• Exercise details:
Please copy out the lines in the entries that contain "icon".

——

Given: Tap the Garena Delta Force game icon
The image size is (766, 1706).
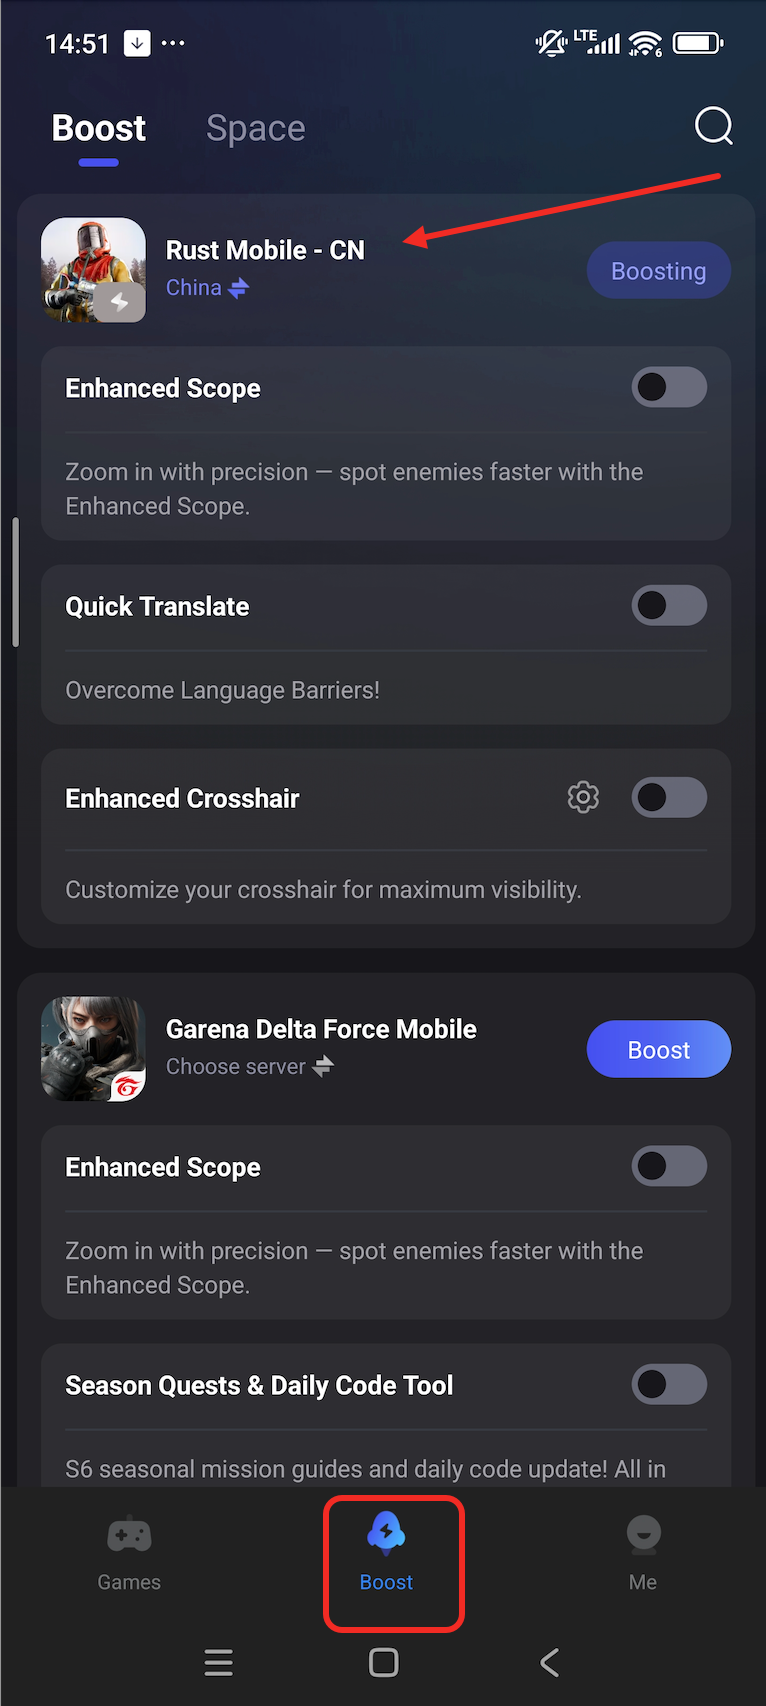Looking at the screenshot, I should 93,1049.
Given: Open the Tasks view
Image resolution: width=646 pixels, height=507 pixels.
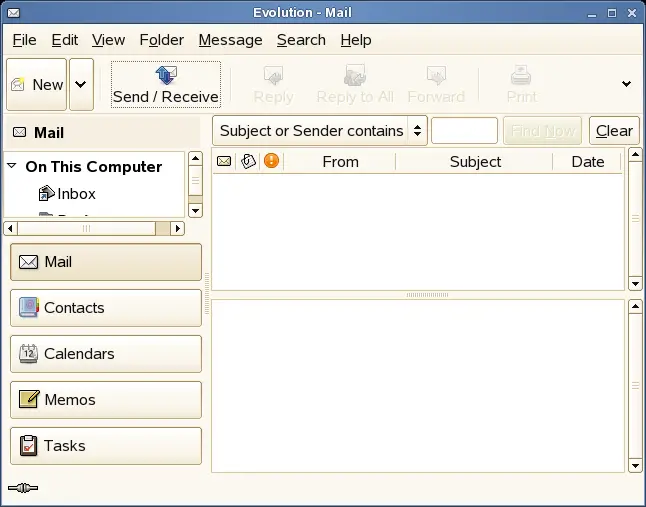Looking at the screenshot, I should tap(105, 446).
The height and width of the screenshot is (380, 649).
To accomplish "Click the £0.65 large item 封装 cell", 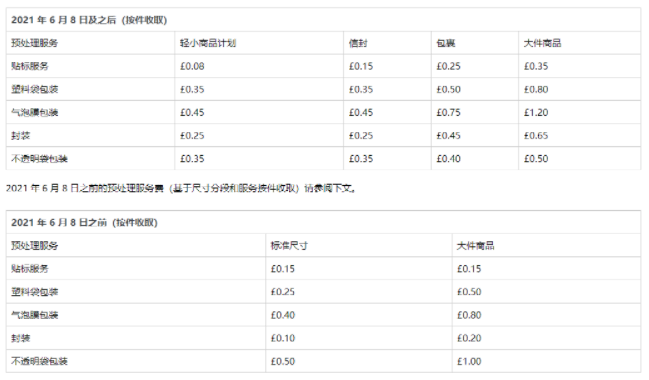I will point(536,136).
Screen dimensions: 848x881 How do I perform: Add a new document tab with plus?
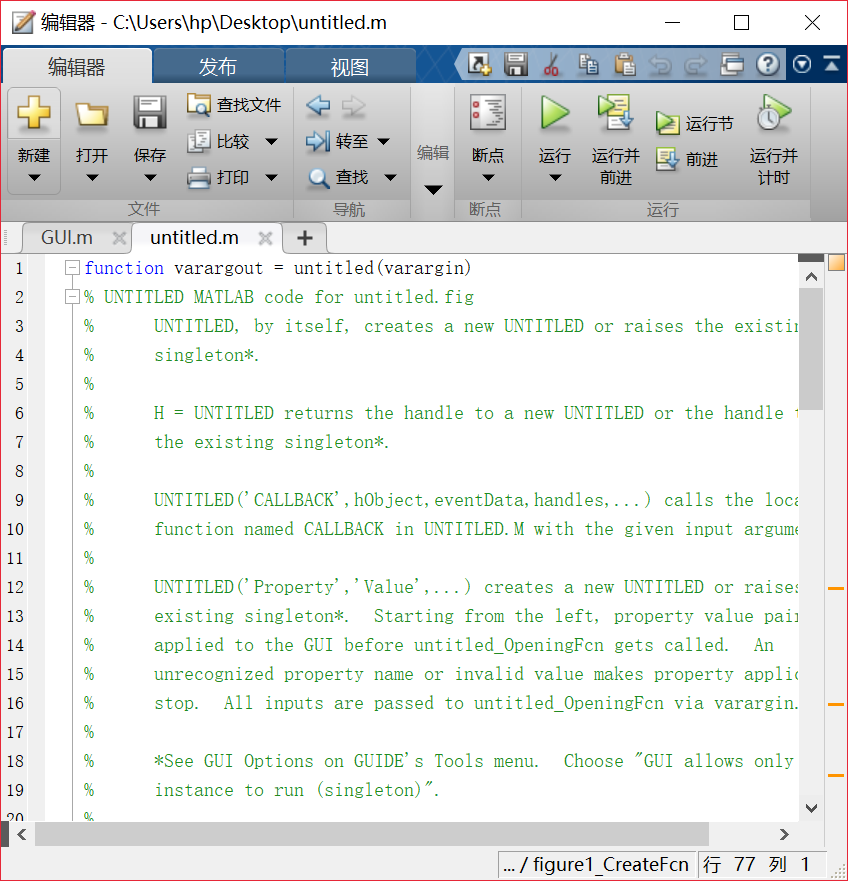coord(305,238)
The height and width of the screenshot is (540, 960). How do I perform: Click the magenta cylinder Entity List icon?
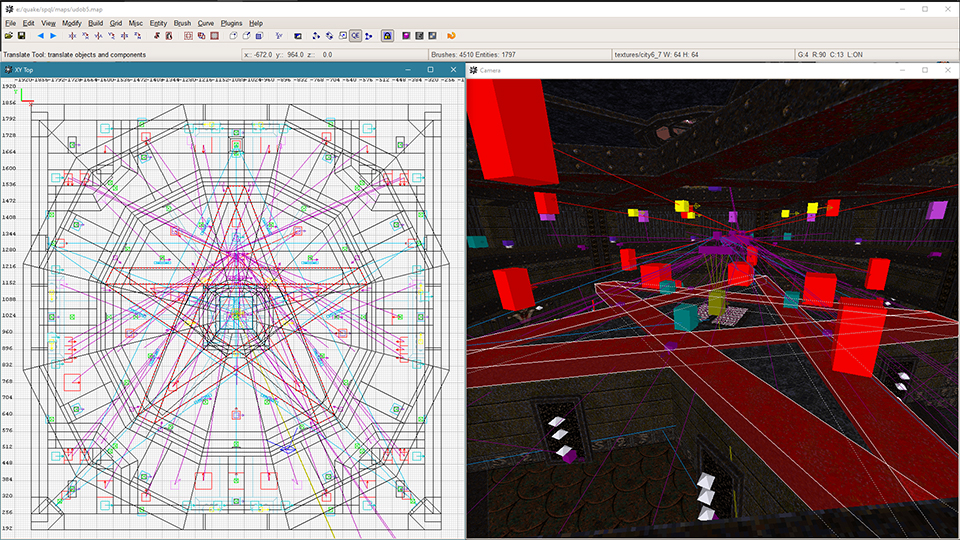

——

• Written reply:
Given: Tap the Garena Delta Force game icon
The height and width of the screenshot is (540, 960). How do I perform: Click the magenta cylinder Entity List icon?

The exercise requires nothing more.